Ain Holdings’ profit margin by business.
Under these circumstances, major companies are focusing on expanding their retail business (drugstores).
Ain Holdings has clearly announced plans to expand its top line by increasing the number of retail stores by 8 to 89 stores by April 2025.
As of the end of April 2024, the company has 1,231 dispensing pharmacies and only 81 retail stores, and sales are less than 10% of dispensing pharmacies. The company became a hot topic when it announced its acquisition of Franc).
Retail is promisingis. This is obvious when you look at the profit margin by business (based on ordinary income).
In FY2020 (April 2021) and FY2021, the number of visitors decreased due to the impact of the coronavirus pandemic, resulting in a deficit, but from FY2022, when the situation was under control, we turned to a profit. In fiscal 2023, the profit margin increased to 10.0% due to the effect of an increase in sales of more than 20% compared to the previous fiscal year, exceeding the profit margin of our main business of dispensing. The same trend holds true for asset efficiency. The graph below compares ROA (return on total assets) by business based on ordinary income.
Ain Holdings’ ROA by business.
In fiscal 2023, retail ROA outperformed dispensing ROA by a large margin. Assuming you invest the same amount in stores and employees,Drugstores earn 1.6 times more profit than dispensing pharmaciesThat’s what it means.
AIN acquired interior goods company Francfranc and merged with it in October 2024. Ainz & Tulpe, a drugstore operated by Ain that specializes in cosmetics, and Francfranc have similarities in store area and customer base, but the products they sell are complementary and do not overlap. We expect synergies that leverage the strengths of both brands.
Drast major strengthens dispensing pharmacies
On the other hand, drugstores are also paying attention to dispensing pharmacies.
Welcia Holdings, the leading drugstore company, has prioritized increasing the number of stores with dispensing facilities this fiscal year, and is focusing on strengthening interpersonal operations and providing online medication guidance. Having a dispensing pharmacy attached to a drugstore has the effect of encouraging “bundling purchases” of food, drinks, and daily necessities while waiting. Welcia’s target for dispensing sales in fiscal 2024 is 278.5 billion yen, an 8.4% increase from the previous fiscal year, which is expected to be faster than the company’s overall sales (5.7% increase).
In addition to Welcia, other companies such as Matsuki Yokokokara & Company are also focusing on providing dispensing facilities. Dispensing accounts for 16.39% of the company’s product sales (FY2023), and there is still room for growth.
We are also proceeding with M&A, and in 2024 we acquired K-Port, which operates drug stores and dispensing pharmacies mainly in Ota, Shinagawa, and Meguro wards.

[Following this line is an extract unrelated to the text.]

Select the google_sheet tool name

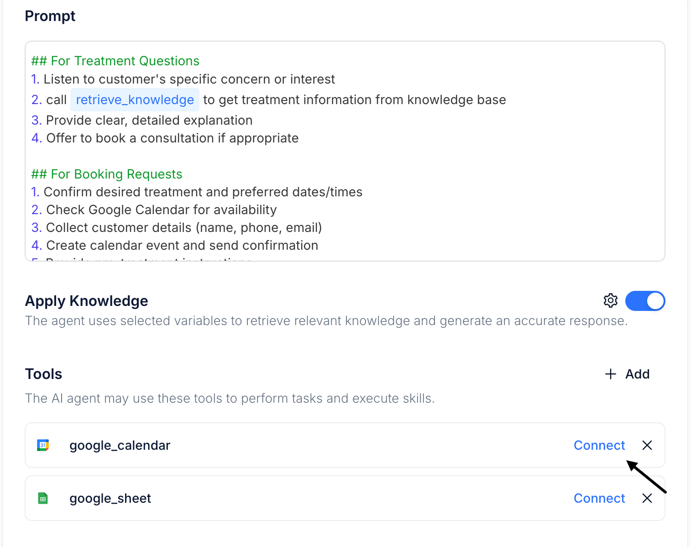click(x=110, y=498)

Matsuki Yokokokara’s strategy is characterized by “LTV*maximization.” The app seamlessly connects drugstores, e-commerce stores, and dispensing pharmacies, encouraging customers to use each other. In dispensing, DX support holds the key to increasing LTV, such as eliminating waiting times with online medication guidance and electronic prescriptions, and delivering prescription drugs using Matsuki Yokokokara Q, an instant delivery service that uses the store network as delivery bases.

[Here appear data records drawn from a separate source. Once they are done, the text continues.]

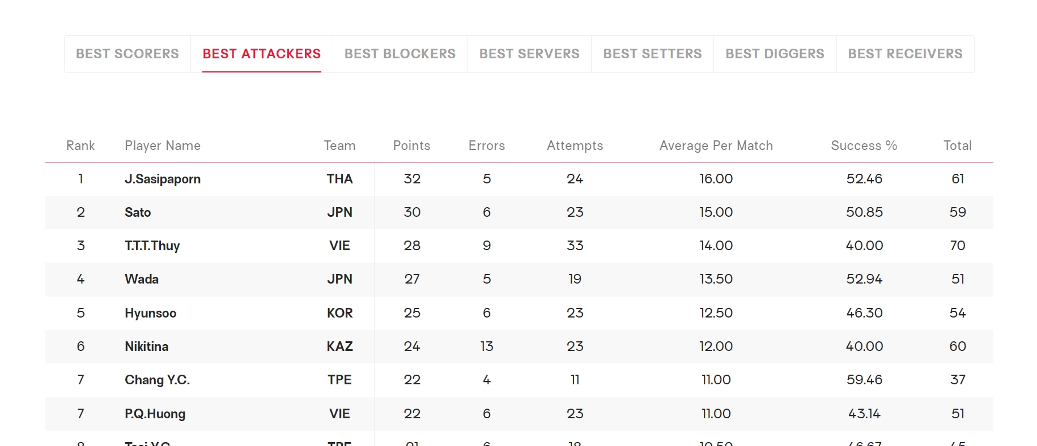
Task: Open the Best Blockers tab
Action: [400, 54]
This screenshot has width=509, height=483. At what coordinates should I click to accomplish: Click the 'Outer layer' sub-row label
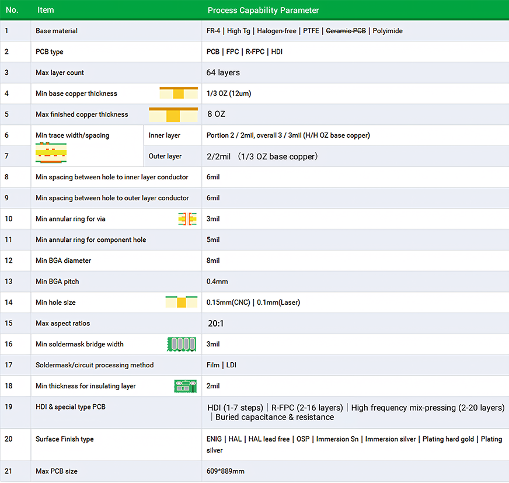point(165,157)
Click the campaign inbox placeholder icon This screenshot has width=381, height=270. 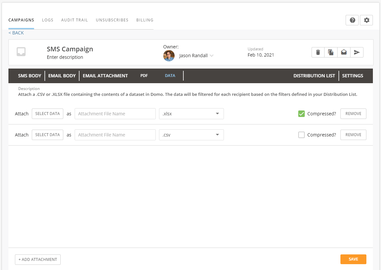point(21,52)
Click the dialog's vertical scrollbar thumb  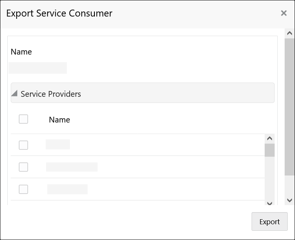click(x=290, y=106)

*LTV (life time value): The profit that a customer brings to your company from the time they start doing business with you until the end of the transaction.

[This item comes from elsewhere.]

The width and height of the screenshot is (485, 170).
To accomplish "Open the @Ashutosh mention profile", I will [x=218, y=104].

The dispensing and drugstore industry is in a state of confusion. Keep an eye on the movements of promising companies.
(Edited by Sakka Tsuchiya)
Source: BusinessInsider
Emma Warren is a well-known author and market analyst who writes for 24 news breaker. She is an expert in her field and her articles provide readers with insightful and informative analysis on the latest market trends and developments. With a keen understanding of the economy and a talent for explaining complex issues in an easy-to-understand manner, Emma’s writing is a must-read for anyone interested in staying up-to-date on the latest market news.